Although Rex briefly considered hiring Rob after Rob was fired as the Cowboys’ defensive coordinator last season, that two-year stint with Arizona — which had the look of nepotism and ended with Buddy’s firing — still is the last time they coached together.

It turned out to be the right move for both, as each went on to establish himself as a top NFL defensive coordinator. They did it separately but with the identical mixture of intelligence, hard work and humor that still inspires remarkable loyalty from their players and fellow coaches.

“Both of those guys will make you want to run through a wall for them,” said retired offensive tackle Damien Woody, who played for Rex with the Jets and was with the Patriots when Rob was linebackers coach from 2000-03. “They love their guys, and their guys love them.”

Those who have coached or played under the Ryans also all agree that, even though Rex and Rob are identical twins, they aren’t identical personalities.
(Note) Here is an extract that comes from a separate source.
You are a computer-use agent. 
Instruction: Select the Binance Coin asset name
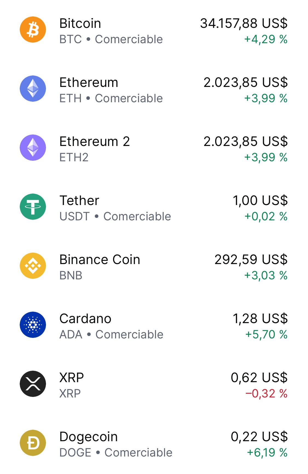[x=100, y=259]
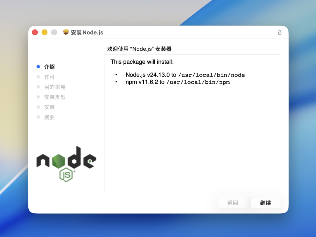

“I know it might sound a little strange considering how they’re portrayed by a lot of people, but compared to Rob, Rex would definitely be the quiet one,” said Jets wide receivers coach Sanjay Lal, who coached alongside Rob with the Raiders from 2007-08 and credits him with boosting his career.

The differences are more visible now, considering Rex underwent lap-band weight loss surgery and looks almost like a CEO while Rob still unapologetically comes off as a pro wrestler on the sidelines with his beer belly, goatee and long, salt-and-pepper hair.

Players and coaches say Rob also is more of a stand-up comedian with his charges than Rex. A favorite ploy of Rob’s is to make sure his players are paying attention in meetings by slipping in funny or X-rated slides and showing strange videos between play diagrams.

“I remember one time in Cleveland he cracked the whole place up in a meeting by showing a picture of himself in a tutu in Vegas and saying, ‘How did that get in here?’ ” said Jets receiver and return specialist Josh Cribbs, who played under Rob with the Browns from 2009-10.

Though the Ryan brothers are known as practical jokers, it’s obvious those who have played or coached under them are laughing with them — not at them.

“You might be able to find people on the outside who criticize them or say this or that about Rob and Rex, but not if you played for them or coached with them,” Cribbs said. “With both of them, it’s all respect.”